The ensemble of seven is uniformly arresting, each with their own distinctive presentation styles, but all are able to find for the piece, an exacting cohesion in tone and pace. Tom Conroy is thoroughly convincing, giving a performance memorable for its heartbreaking vulnerability and almost unbelievable simplicity. Conroy’s pared-down approach is a refreshing one, filled with subtleties that reveal just enough, and also, everything. The stoic Elizabeth is played by Helen Tonkin who mesmerises in extended sequences of Butoh-esque silence, with unwavering concentration and a painful depiction of inner struggle and sorrow. Suffering is also portrayed brilliantly by Peter McAllum, whose moments of quiet authenticity turn a small role into a profoundly meaningful one.

Hailey McQueen’s naturalistic interpretation of her role is solid and elegant, but a decision to downplay a crucial scene of confrontation is questionable.
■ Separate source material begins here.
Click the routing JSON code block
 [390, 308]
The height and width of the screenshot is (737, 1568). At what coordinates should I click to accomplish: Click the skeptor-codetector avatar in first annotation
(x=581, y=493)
Similarly, David Woodland’s performance is most compelling, but an opportunity to erupt with greater wildness is foregone perhaps unwisely. The play is rich with regret, despair and longing, qualities that tend to be dark and heavy, and even though its sombre beauty is unquestionably enthralling, a hint of brutality would provide a greater sense of theatricality, .

From a design perspective, the creative team is a formidable one. Tom Bannerman and Martelle Hunt’s set carves out modern shapes that delineate spaces quietly but efficiently. Its hard lines and sparseness represent the chilling emptiness that is at the centre of much of the text, and ensures that the audience is affected accordingly. Lights by Benjamin Brockman provide spacial transformations and emotional cues, constantly evolving on stage to manufacture shifts in time and space, and to reflect fluctuating states of minds, and hearts. It is a rare occurrence to have the sound design of a non-musical theatre production steal the thunder, but Nate Edmondson and Alistair Wallace’s partnership is a clear triumph. Their work is original, surprising and experimental, but always effective and often powerful. It is omnipresent, but never distracting. There is an accuracy to the way the sound of When The Rain Stops Falling parallels, or perhaps determines, the stage action that makes the show inexorably involving and at many points, sublimely devastating.

There is a masochistic pleasure in witnessing the secrets of broken families unravel. We are relieved that our own private pains are shared, and we gain a sense of redemption from the realisation of that universality. At the theatre, we are never alone. With good plays, we can gain insight, and think of impending rainbows.